● Given instruction:
Rewrite all the records with "Employee" changed to "Staff" and nothing else altered, omitting the pictures.

● Exercise material:
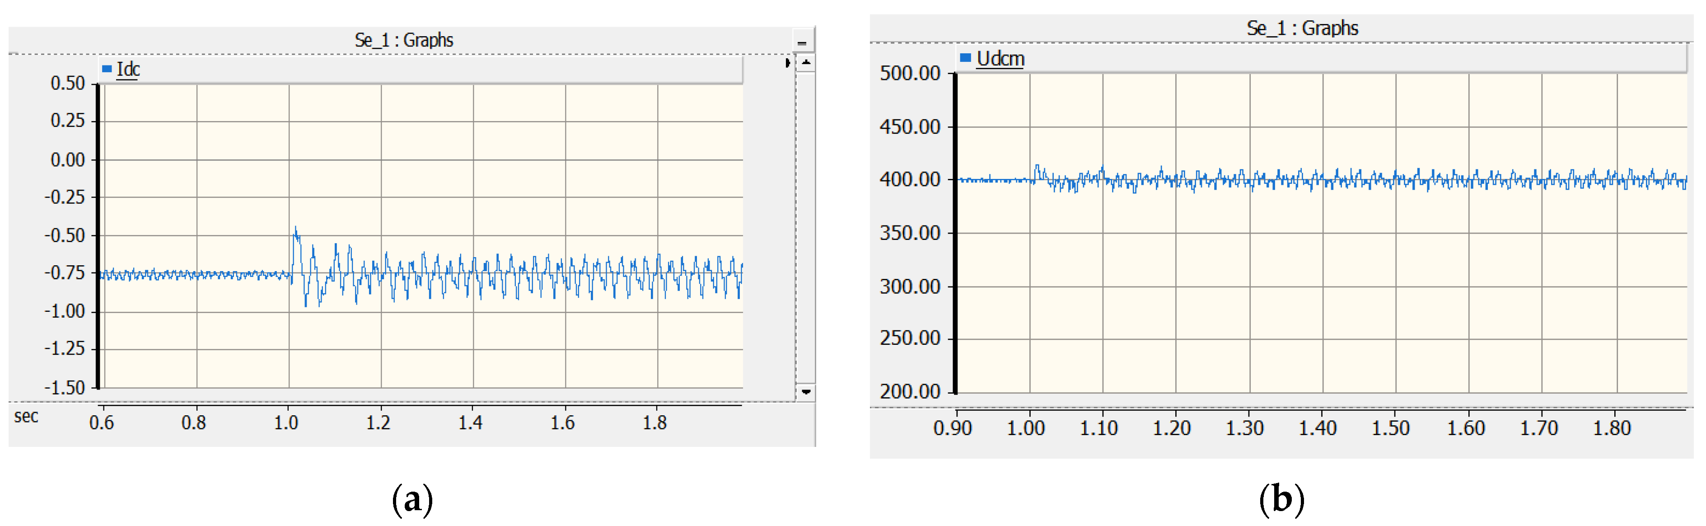Click the scroll up arrow of the left graph
The width and height of the screenshot is (1706, 526).
click(805, 63)
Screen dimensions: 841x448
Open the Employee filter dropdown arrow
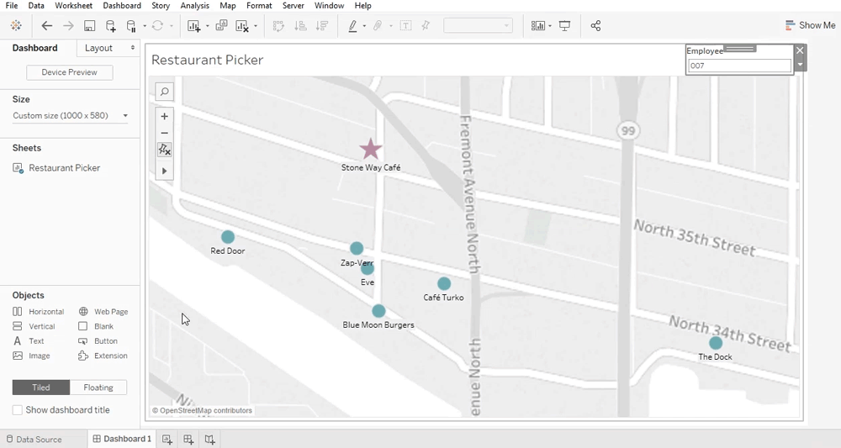click(x=800, y=65)
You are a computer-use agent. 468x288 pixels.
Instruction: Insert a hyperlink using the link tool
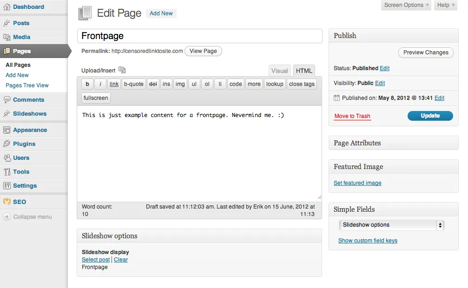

● Task response:
Click the scroll up arrow of the left graph
The width and height of the screenshot is (1706, 526).
click(805, 63)
Screen dimensions: 841x448
Open the Staff filter dropdown arrow
click(x=800, y=65)
You are a computer-use agent. 468x288 pixels.
Instruction: Insert a hyperlink using the link tool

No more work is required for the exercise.